- _TASK DETAILS_: Lines before the one with "Task: Expand the FX panel for deck B" are left out; return that line and all that follow it, exactly, through the end of the data.

*** STUDY MATERIAL Section Begins ***

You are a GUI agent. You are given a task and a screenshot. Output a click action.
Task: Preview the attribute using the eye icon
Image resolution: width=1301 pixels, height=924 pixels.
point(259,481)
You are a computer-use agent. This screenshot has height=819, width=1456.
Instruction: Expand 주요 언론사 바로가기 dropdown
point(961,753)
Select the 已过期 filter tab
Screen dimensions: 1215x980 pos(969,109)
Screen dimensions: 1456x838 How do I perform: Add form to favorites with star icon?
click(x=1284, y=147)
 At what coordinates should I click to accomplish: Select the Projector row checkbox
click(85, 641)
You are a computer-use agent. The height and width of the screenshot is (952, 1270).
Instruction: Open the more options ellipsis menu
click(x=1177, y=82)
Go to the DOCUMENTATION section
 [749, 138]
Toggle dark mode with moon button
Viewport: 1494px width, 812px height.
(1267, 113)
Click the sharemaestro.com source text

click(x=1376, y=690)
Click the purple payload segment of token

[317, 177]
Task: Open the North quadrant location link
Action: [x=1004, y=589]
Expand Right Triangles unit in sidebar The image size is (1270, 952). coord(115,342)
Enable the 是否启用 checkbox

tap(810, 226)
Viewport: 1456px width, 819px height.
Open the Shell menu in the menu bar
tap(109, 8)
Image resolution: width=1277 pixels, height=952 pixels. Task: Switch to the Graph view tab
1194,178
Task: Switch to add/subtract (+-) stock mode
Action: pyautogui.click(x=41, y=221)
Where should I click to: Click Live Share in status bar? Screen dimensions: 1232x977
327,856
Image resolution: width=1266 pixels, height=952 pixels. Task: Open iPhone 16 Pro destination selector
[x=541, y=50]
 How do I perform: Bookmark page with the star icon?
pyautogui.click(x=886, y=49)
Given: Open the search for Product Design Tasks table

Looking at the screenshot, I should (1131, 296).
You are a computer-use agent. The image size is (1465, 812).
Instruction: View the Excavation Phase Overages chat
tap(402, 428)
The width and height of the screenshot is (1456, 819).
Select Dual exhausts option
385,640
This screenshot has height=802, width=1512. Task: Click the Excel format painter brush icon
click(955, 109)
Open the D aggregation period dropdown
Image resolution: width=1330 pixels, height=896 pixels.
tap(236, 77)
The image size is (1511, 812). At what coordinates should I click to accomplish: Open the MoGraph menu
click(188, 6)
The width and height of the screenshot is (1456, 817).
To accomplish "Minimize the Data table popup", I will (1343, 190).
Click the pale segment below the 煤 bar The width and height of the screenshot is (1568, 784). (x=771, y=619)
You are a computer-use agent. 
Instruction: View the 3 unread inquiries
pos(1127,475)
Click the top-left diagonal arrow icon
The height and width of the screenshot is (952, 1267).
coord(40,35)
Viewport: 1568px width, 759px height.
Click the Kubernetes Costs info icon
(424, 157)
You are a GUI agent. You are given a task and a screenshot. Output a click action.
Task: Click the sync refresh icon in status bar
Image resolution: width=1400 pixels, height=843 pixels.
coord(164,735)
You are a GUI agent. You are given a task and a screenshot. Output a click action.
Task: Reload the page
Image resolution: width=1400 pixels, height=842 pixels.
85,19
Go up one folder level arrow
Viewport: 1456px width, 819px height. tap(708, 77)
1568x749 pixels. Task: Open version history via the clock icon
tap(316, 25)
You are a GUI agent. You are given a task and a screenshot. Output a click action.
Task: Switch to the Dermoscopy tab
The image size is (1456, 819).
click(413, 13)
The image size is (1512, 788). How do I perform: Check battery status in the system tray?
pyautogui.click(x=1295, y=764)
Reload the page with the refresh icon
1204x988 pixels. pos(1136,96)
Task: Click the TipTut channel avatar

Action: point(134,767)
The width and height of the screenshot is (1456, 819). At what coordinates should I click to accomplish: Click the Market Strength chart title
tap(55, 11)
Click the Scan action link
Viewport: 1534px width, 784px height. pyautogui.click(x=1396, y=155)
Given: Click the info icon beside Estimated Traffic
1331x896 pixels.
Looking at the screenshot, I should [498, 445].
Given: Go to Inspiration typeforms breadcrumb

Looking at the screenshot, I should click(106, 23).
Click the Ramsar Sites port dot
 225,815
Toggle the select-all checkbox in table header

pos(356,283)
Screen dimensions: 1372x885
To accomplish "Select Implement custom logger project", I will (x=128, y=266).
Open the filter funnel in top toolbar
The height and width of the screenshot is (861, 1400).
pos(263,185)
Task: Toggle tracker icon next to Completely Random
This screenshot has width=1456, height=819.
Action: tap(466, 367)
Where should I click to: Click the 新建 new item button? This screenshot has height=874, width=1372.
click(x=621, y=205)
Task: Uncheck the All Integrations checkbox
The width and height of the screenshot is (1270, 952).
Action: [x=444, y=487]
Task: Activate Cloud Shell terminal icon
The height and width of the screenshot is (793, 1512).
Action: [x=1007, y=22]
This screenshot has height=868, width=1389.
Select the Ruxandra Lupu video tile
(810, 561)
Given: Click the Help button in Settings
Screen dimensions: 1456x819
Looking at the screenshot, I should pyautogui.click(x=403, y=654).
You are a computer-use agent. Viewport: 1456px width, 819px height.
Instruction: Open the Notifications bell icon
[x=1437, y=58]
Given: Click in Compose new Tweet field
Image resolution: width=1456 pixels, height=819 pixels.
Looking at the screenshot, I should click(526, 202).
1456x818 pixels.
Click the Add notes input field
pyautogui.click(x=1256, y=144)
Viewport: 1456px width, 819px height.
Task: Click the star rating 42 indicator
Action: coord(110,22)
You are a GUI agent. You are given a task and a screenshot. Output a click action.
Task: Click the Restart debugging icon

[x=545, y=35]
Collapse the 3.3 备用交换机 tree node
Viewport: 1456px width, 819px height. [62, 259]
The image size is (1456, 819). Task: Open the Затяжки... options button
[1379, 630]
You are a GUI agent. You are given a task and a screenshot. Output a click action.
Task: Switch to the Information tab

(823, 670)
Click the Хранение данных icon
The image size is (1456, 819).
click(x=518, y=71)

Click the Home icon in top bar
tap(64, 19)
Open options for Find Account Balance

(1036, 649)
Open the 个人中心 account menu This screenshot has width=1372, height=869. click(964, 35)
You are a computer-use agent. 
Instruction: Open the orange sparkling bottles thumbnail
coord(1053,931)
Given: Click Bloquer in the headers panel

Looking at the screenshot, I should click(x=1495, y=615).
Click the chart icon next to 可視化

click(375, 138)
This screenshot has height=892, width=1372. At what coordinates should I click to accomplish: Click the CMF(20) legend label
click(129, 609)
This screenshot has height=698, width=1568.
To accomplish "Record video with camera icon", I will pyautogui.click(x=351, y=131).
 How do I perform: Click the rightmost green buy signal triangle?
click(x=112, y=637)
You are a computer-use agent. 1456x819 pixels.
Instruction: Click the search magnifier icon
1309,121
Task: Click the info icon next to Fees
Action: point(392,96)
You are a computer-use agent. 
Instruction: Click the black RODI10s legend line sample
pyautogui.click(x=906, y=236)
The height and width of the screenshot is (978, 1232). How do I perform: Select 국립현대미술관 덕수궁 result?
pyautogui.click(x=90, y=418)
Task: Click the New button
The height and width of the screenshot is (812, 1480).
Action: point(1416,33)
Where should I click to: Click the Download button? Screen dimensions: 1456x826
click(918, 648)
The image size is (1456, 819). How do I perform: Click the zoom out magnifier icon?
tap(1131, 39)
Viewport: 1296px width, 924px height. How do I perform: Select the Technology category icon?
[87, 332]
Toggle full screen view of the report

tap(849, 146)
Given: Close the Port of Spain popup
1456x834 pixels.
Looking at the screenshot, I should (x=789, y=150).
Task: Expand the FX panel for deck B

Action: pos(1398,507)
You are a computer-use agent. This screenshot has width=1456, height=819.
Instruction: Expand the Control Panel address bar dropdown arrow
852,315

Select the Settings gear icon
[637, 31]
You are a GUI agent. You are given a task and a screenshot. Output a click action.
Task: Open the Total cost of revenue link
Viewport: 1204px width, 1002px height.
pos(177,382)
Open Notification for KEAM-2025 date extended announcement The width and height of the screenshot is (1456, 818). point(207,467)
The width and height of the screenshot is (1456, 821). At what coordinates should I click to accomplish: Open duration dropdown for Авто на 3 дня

*** STUDY MATERIAL Section Ends ***

- _RESPONSE_:
Task: Expand the FX panel for deck B

Action: pos(1398,507)
You are a computer-use agent. This screenshot has width=1456, height=819.
Instruction: Expand the Control Panel address bar dropdown arrow
852,315

Select the Settings gear icon
[637, 31]
You are a GUI agent. You are given a task and a screenshot. Output a click action.
Task: Open the Total cost of revenue link
Viewport: 1204px width, 1002px height.
pos(177,382)
Open Notification for KEAM-2025 date extended announcement The width and height of the screenshot is (1456, 818). point(207,467)
The width and height of the screenshot is (1456, 821). At what coordinates should I click to accomplish: Open duration dropdown for Авто на 3 дня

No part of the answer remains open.